= Michael Allison =

American musician (1958–2020)

Michael Allison (August 7, 1958 - January 9, 2020), who recorded under the name Darshan Ambient, was an American musician and vocalist known for his ambient electronic music.

==Life and career==
Allison attended high school in Modesto, California, and in his mid-teens became lead singer of a rock band, Brimstone. He then joined another band, Skyway, as bass player, and toured widely with them in the Pacific Northwest and the South. When he was 18, he met musician Naux (Juan Maciel), who introduced him to the teachings of Paramahansa Yogananda. Allison later said that: "From that time on, musically, everything I wrote was geared towards a form of Self-Realization. It became cathartic for me to make music that actually produced something positive in people." With Naux, Allison played in New York City, in bands such as Nona Hendryx's Zero Cool, Richard Hell and the Voidoids, and China Shop. In 1984, he formed his own band, Empty House, who played at CBGB's, TRAX, and the Pyramid Club, where they became the regular house band.

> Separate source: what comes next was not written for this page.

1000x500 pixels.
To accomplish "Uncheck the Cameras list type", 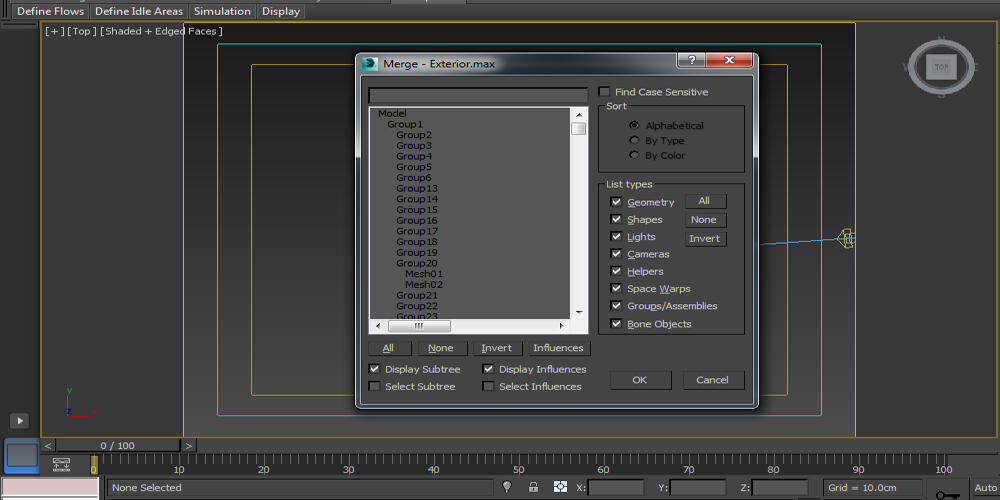I will point(616,254).
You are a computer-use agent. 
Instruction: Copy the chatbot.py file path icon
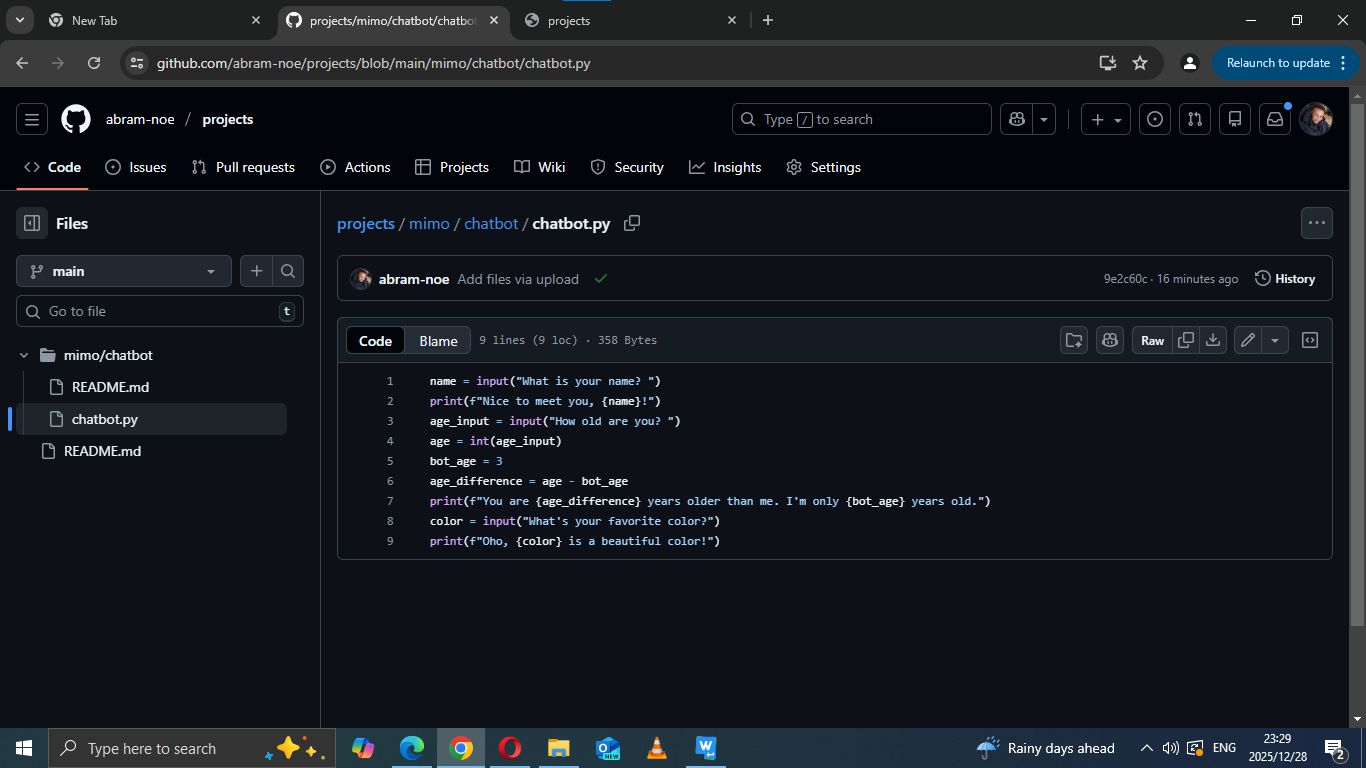632,224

Allison left New York in 1987 and moved to San Francisco, where - influenced by musicians such as Brian Eno and Bill Nelson - he began to make ambient electronic music independently of major record labels. Using the name Darshan, from a Sanskrit word meaning "divine vision", and later adding the word "Ambient" to distinguish his music from that of an existing band called Darshan, he started to record and release his own music in 1992. His albums included Providence (2002), The Zen Master’s Diary (2002), Autumn’s Apple (2004), From Pale Hands To Weary Skies (2008), A Day Within Days (2010), and Dream In Blue (2011). His music was used in several films, documentaries, and commercials. He joined the Lotuspike label in 2004, and Spotted Peccary Music in 2008, releasing a total of 14 albums with the labels over that period. A compilation of his work, Re: Karma, was released in 2005. His 2008 album From Pale Hands To Weary Skies won Best Ambient Album at the 2008 NAR Lifestyle Music Awards. His final album, A Day Like Any Other, was released in January 2020.

Allison died in 2020, aged 61, from cancer. His family hosted his celebration of life service on February 1, 2020 at Soul Harvest Worship Center in Modesto, California.